WORK INSTRUCTIONS:
Find "Select Info per" and "1449x715 pixels. Task: Click" in the records below. Copy the lines holding them and every line between, exactly, and no others.

*** PROVIDED INFORMATION ***

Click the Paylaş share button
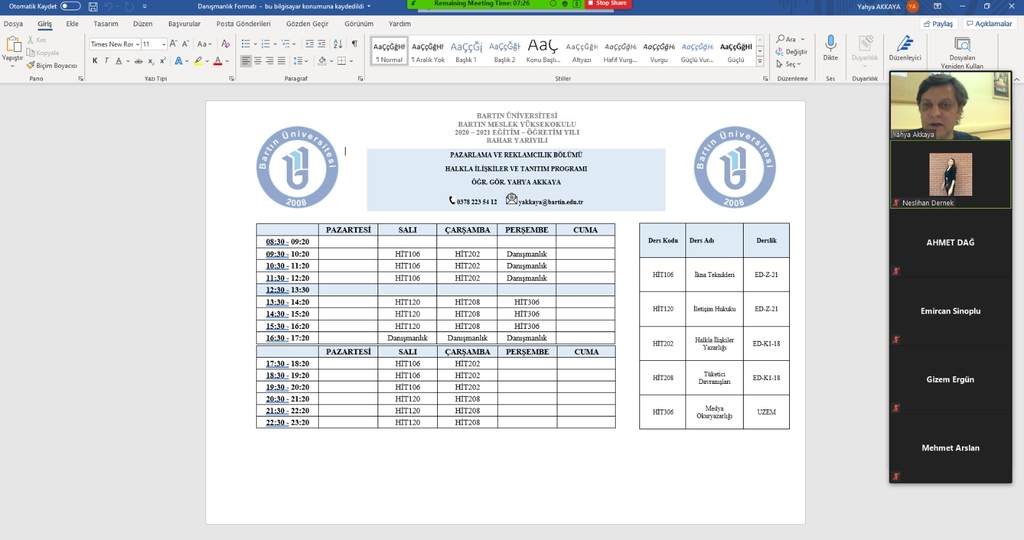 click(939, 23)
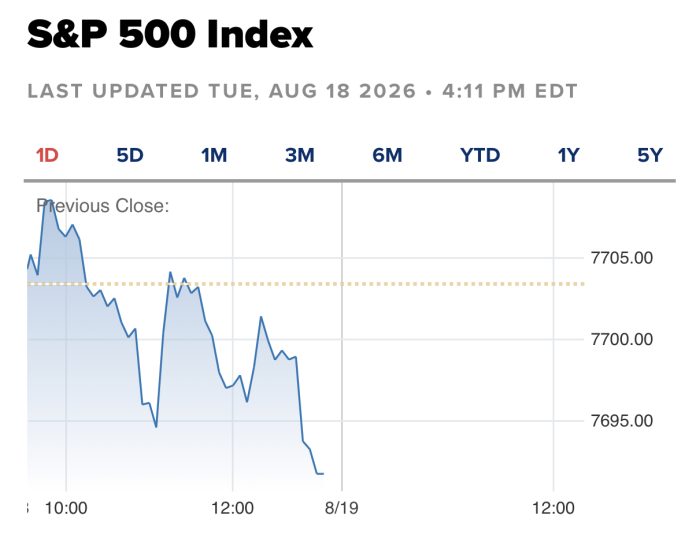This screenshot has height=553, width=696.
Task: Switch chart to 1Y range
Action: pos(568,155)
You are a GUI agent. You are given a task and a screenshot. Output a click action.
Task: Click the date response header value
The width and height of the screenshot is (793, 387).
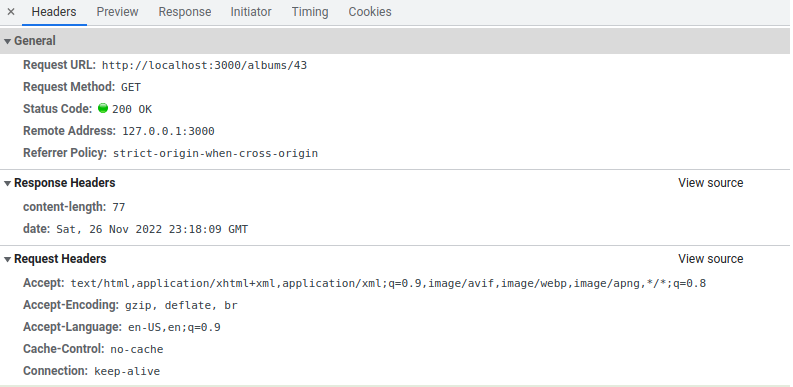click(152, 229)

*** End of PROVIDED INFORMATION ***
*** PROVIDED INFORMATION ***

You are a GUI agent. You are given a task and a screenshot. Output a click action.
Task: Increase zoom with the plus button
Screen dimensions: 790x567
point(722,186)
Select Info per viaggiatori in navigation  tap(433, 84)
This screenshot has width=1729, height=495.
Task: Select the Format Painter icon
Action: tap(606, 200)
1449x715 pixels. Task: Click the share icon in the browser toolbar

*** End of PROVIDED INFORMATION ***
*** PROVIDED INFORMATION ***

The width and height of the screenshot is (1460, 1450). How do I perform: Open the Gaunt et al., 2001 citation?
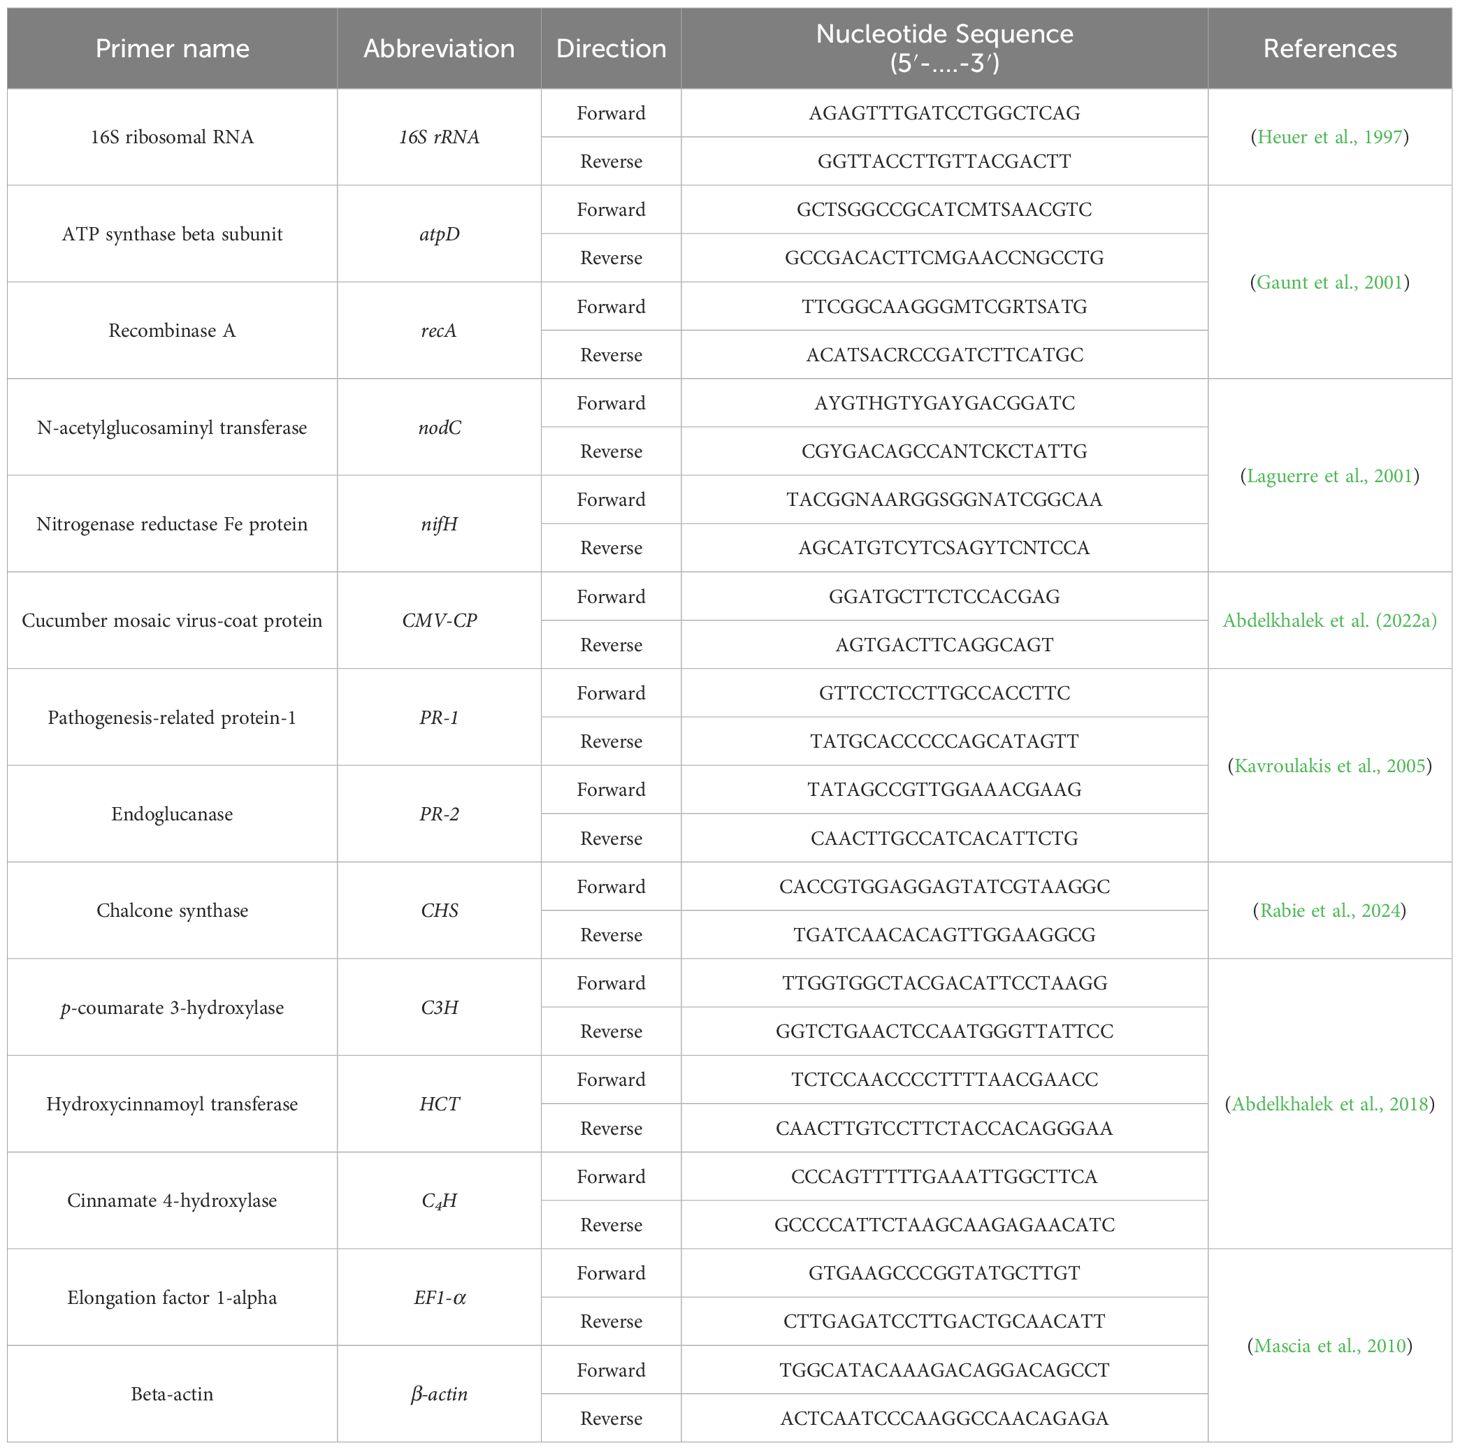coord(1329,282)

*** End of PROVIDED INFORMATION ***

ANSWER TO THE EXERCISE:
Select Info per viaggiatori in navigation  tap(433, 84)
This screenshot has width=1729, height=495.
Task: Select the Format Painter icon
Action: tap(606, 200)
1449x715 pixels. Task: Click the share icon in the browser toolbar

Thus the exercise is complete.